- Task details
Reproduce the whole listing, keeping each line as it is.

=======

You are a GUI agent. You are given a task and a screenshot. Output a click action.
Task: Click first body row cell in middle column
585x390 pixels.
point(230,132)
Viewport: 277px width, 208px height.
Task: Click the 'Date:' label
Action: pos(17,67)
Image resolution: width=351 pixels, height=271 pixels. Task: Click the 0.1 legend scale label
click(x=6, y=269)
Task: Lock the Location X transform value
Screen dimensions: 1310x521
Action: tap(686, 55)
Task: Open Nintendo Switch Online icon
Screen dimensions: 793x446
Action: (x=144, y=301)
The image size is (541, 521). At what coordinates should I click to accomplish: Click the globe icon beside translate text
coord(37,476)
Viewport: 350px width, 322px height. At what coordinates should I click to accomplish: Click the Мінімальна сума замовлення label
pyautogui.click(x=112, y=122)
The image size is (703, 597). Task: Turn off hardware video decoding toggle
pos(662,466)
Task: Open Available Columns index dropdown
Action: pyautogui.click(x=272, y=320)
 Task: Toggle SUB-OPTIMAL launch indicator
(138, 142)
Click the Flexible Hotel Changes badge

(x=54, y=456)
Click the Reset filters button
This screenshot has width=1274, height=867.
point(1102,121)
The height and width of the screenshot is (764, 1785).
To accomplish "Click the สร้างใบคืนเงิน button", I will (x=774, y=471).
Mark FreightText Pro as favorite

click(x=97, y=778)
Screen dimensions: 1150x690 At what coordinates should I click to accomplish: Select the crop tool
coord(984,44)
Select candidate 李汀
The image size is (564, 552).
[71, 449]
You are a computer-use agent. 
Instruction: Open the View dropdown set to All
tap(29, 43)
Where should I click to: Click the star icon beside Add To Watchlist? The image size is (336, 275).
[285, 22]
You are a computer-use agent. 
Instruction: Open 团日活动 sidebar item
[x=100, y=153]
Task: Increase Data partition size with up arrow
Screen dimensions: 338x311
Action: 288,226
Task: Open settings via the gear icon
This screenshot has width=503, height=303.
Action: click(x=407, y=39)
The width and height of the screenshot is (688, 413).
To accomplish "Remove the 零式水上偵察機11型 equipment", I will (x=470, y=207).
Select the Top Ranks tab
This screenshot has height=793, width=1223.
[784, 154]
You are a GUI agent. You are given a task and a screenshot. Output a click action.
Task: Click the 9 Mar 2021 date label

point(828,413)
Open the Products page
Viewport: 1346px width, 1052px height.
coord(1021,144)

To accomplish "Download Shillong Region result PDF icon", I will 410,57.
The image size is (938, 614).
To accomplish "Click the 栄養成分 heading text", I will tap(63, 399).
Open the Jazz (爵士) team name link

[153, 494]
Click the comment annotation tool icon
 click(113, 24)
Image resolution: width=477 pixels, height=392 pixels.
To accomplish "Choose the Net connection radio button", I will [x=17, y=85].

=======

- Result of this task
You are a GUI agent. You are given a task and a screenshot. Output a click action.
Task: Click first body row cell in middle column
585x390 pixels.
point(230,132)
Viewport: 277px width, 208px height.
Task: Click the 'Date:' label
Action: pos(17,67)
Image resolution: width=351 pixels, height=271 pixels. Task: Click the 0.1 legend scale label
click(x=6, y=269)
Task: Lock the Location X transform value
Screen dimensions: 1310x521
Action: tap(686, 55)
Task: Open Nintendo Switch Online icon
Screen dimensions: 793x446
Action: (x=144, y=301)
The image size is (541, 521). At what coordinates should I click to accomplish: Click the globe icon beside translate text
coord(37,476)
Viewport: 350px width, 322px height. At what coordinates should I click to accomplish: Click the Мінімальна сума замовлення label
pyautogui.click(x=112, y=122)
The image size is (703, 597). Task: Turn off hardware video decoding toggle
pos(662,466)
Task: Open Available Columns index dropdown
Action: pyautogui.click(x=272, y=320)
 Task: Toggle SUB-OPTIMAL launch indicator
(138, 142)
Click the Flexible Hotel Changes badge

(x=54, y=456)
Click the Reset filters button
This screenshot has width=1274, height=867.
point(1102,121)
The height and width of the screenshot is (764, 1785).
To accomplish "Click the สร้างใบคืนเงิน button", I will (x=774, y=471).
Mark FreightText Pro as favorite

click(x=97, y=778)
Screen dimensions: 1150x690 At what coordinates should I click to accomplish: Select the crop tool
coord(984,44)
Select candidate 李汀
The image size is (564, 552).
[71, 449]
You are a computer-use agent. 
Instruction: Open the View dropdown set to All
tap(29, 43)
Where should I click to: Click the star icon beside Add To Watchlist? The image size is (336, 275).
[285, 22]
You are a computer-use agent. 
Instruction: Open 团日活动 sidebar item
[x=100, y=153]
Task: Increase Data partition size with up arrow
Screen dimensions: 338x311
Action: 288,226
Task: Open settings via the gear icon
This screenshot has width=503, height=303.
Action: click(x=407, y=39)
The width and height of the screenshot is (688, 413).
To accomplish "Remove the 零式水上偵察機11型 equipment", I will (x=470, y=207).
Select the Top Ranks tab
This screenshot has height=793, width=1223.
[784, 154]
You are a GUI agent. You are given a task and a screenshot. Output a click action.
Task: Click the 9 Mar 2021 date label

point(828,413)
Open the Products page
Viewport: 1346px width, 1052px height.
coord(1021,144)

To accomplish "Download Shillong Region result PDF icon", I will 410,57.
The image size is (938, 614).
To accomplish "Click the 栄養成分 heading text", I will tap(63, 399).
Open the Jazz (爵士) team name link

[153, 494]
Click the comment annotation tool icon
 click(113, 24)
Image resolution: width=477 pixels, height=392 pixels.
To accomplish "Choose the Net connection radio button", I will [x=17, y=85].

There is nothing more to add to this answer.